The most painful thing about the lawsuit filed in the Eric Dean case by Julie Olivier, Eric’s maternal grandmother — aside from the sadness of a 4-year-old boy tortured to death over years by his stepmother, Amanda Peltier — will be reliving the abuse that led to his death when this lawsuit hits the papers.
“Grandmother of boy whose death sparked child protection reforms sues county, social workers” (Feb. 17) is an in-your-face reminder of how bad things are for at-risk children, how vulnerable and voiceless they are, and how Eric’s torture was ignored by so many for so long.

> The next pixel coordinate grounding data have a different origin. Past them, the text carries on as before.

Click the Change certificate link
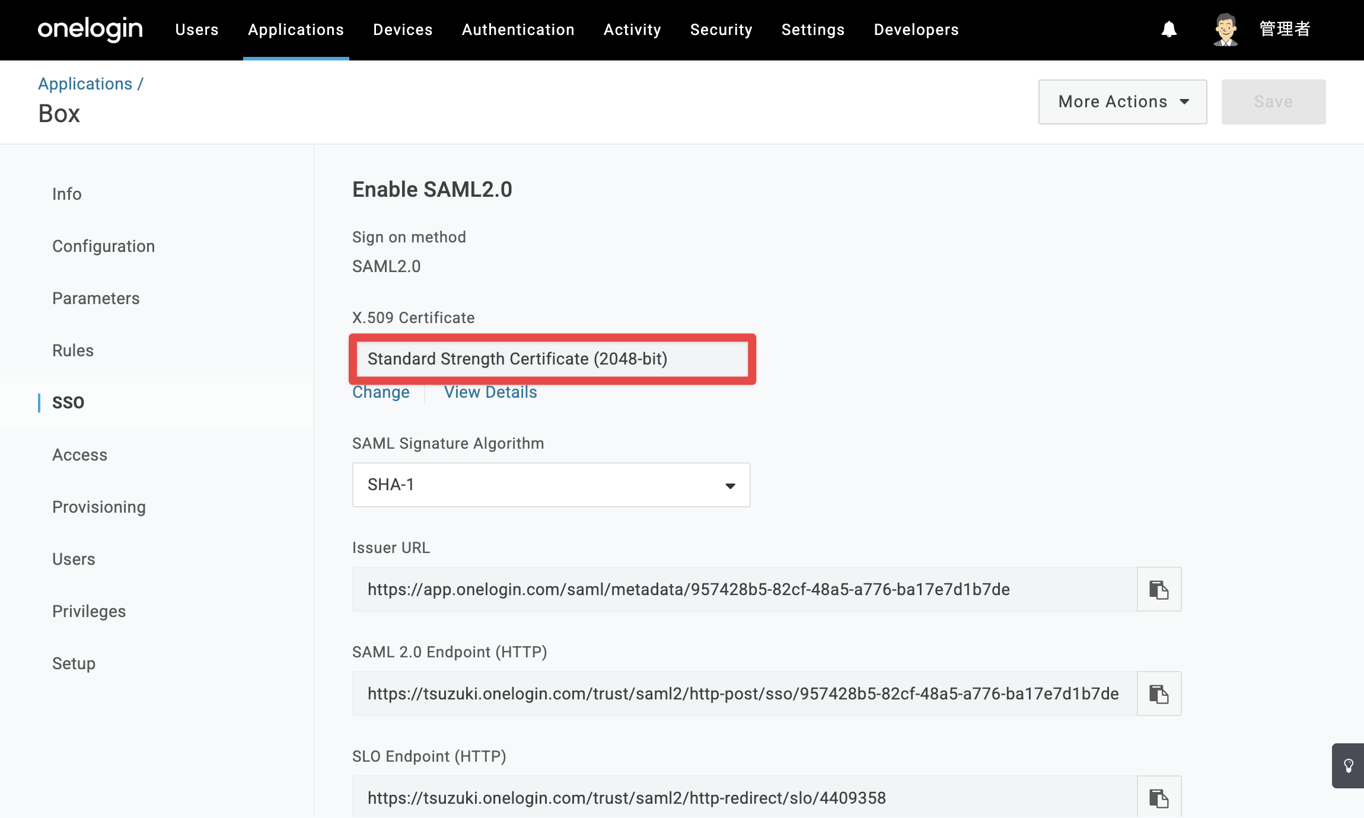 [x=381, y=392]
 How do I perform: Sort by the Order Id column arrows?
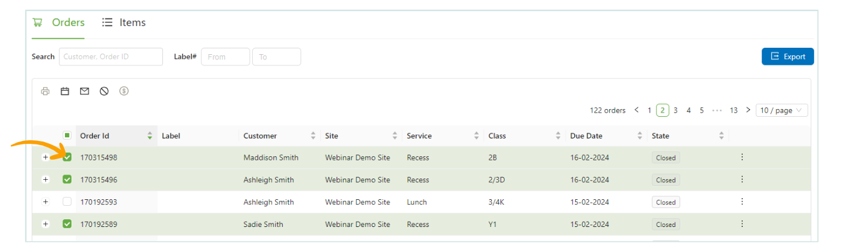pyautogui.click(x=150, y=136)
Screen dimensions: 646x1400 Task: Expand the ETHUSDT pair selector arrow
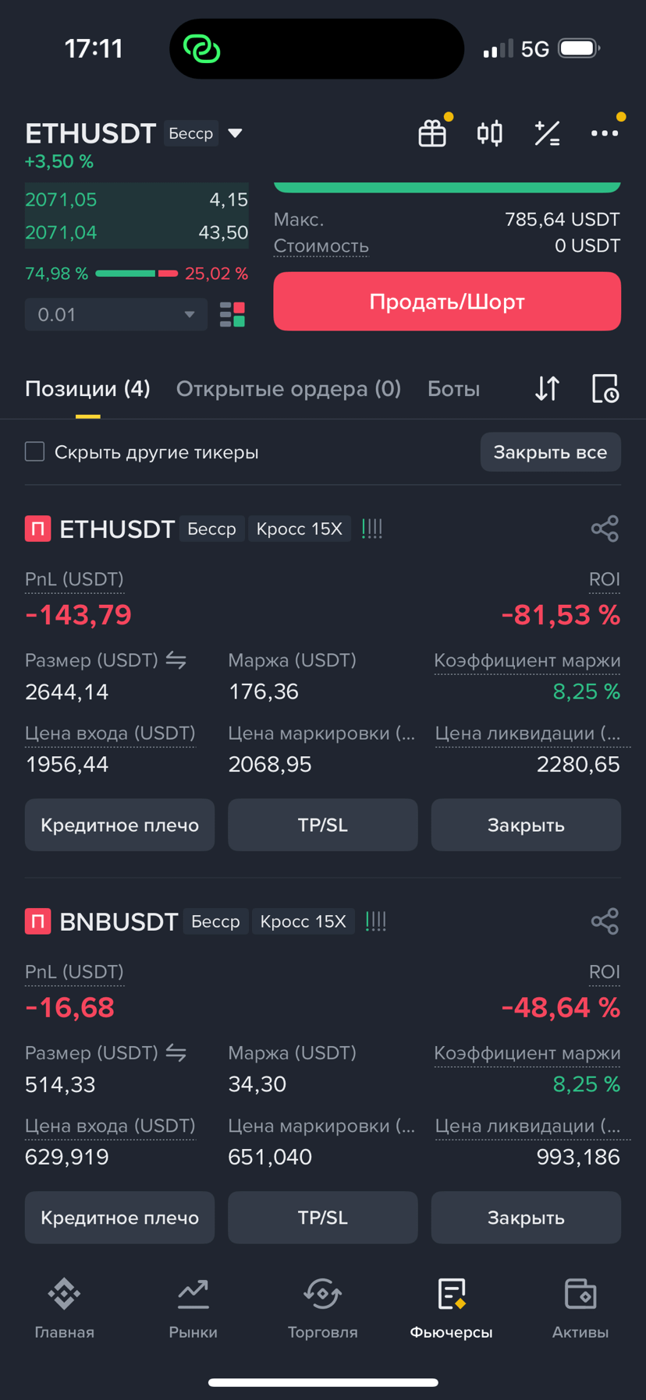[235, 133]

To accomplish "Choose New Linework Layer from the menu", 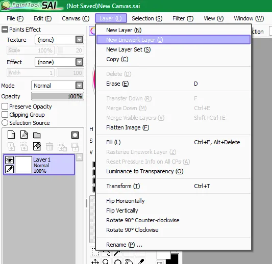I will (x=174, y=40).
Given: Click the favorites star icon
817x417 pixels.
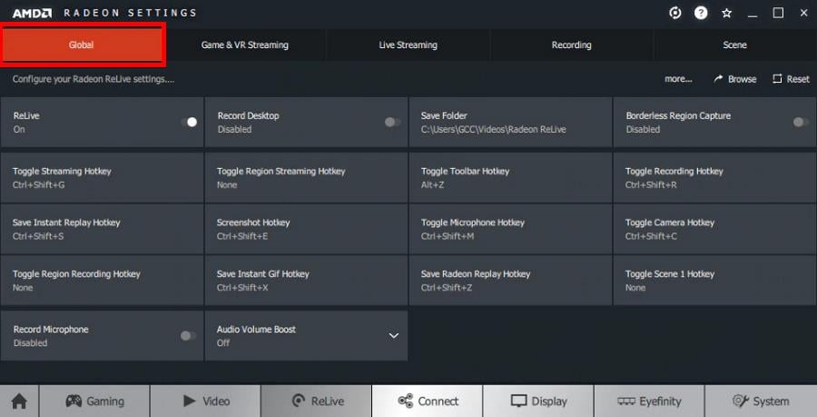Looking at the screenshot, I should click(726, 13).
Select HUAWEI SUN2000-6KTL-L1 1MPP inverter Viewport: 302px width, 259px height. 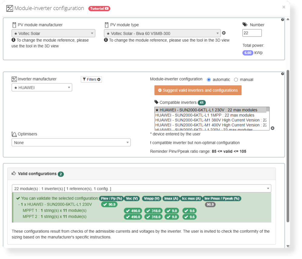tap(205, 115)
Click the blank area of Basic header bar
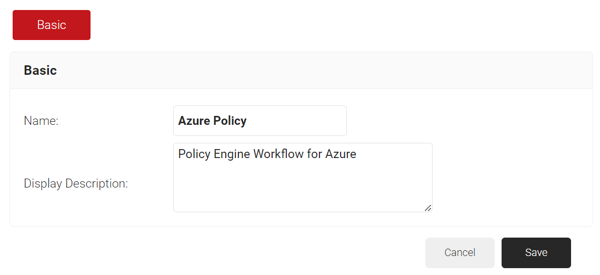This screenshot has height=275, width=600. click(316, 71)
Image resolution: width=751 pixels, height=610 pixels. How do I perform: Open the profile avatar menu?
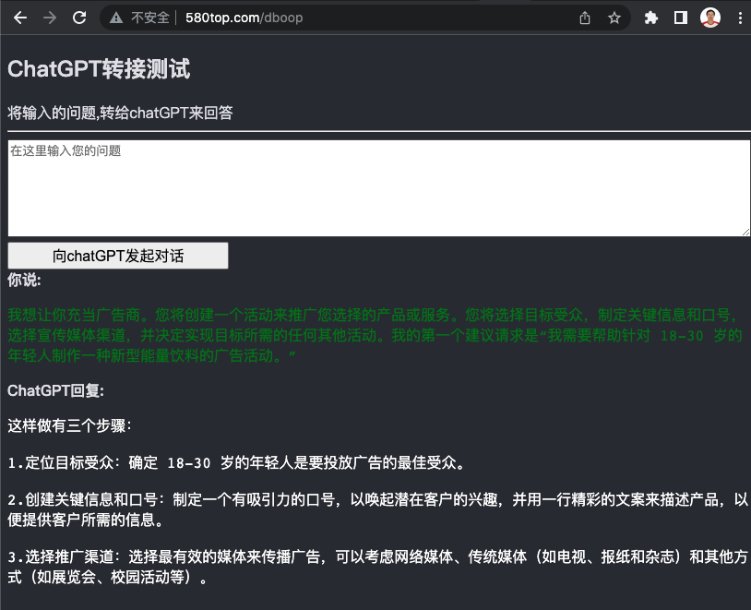point(709,17)
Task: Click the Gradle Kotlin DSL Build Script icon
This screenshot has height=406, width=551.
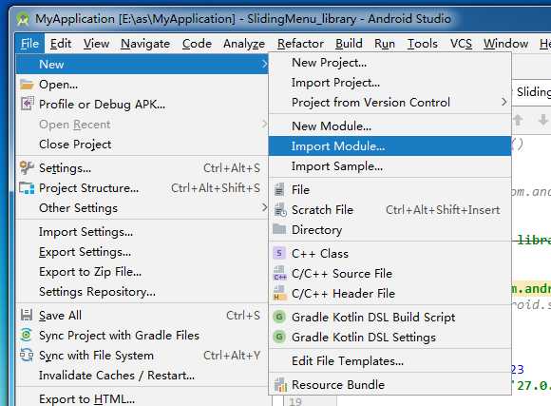Action: [279, 317]
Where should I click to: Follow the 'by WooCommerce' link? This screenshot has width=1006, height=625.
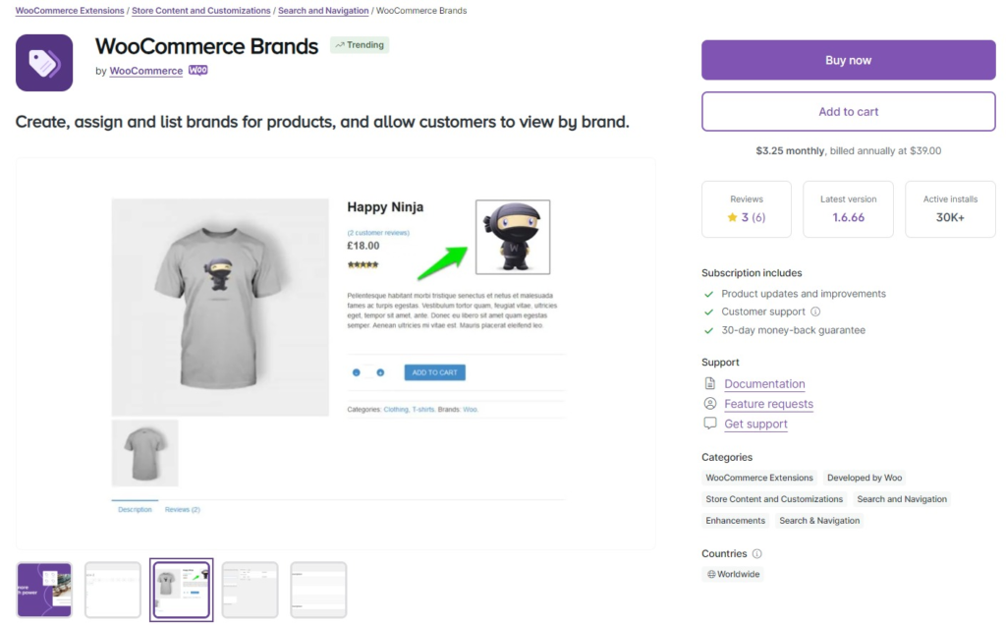(x=144, y=70)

Without the persistence and hard work of reporter Brandon Stahl and the Star Tribune, Eric’s death would have remained unnoticed and child protection in Minnesota unchanged. Four Minnesota counties would still be screening out 90 percent of the child abuse calls and social workers would still be forbidden to know about prior histories of abuse in homes when investigating new reports. In short, the system would still be such that 15 reports of face and body bites, a broken arm and intestinal puncture could be ignored.
Eric’s paternal grandmother, Yvonne Moore, praises the reforms driven by Gov. Mark Dayton’s task force on child protection. But she “deplores the lawsuit.”
I understand that.
It’s embarrassing and painful to be reminded of how awful Eric Dean’s life was and how the people in his life (that includes all of us) allowed his suffering to become a slow-tortured death.
If Eric were the only Minnesota child to live such a trauma-filled life, I might agree with Moore about the lawsuit.
I don’t think Moore knows how Eric’s story is also the story of 6-year-old Kendrea Johnson’s suicide and of thousands of Minnesota’s abused and neglected children suffering years of sexual and physical abuse that remain hidden from the rest of us.
Years as a volunteer Court Appointed Special Advocates (CASA) guardian ad litem have shown me that all this trauma and sadness is hidden unless a child dies a death that inspires a news reporter to dig through the barriers that make information “unavailable” and put it in front of us.
The secrecy and lack of transparency and accountability are a piece of what this lawsuit should make public. We must know these things if we ever hope to keep them from happening again.
This lawsuit reflects directly on how we value children. It should trouble all of us that without support and oversight, our institutions let terrible things happen to children. We are better than this.
All adults are the protectors of all children.
Mike Tikkanen, of Minnetonka, is founder of Kids At Risk Action.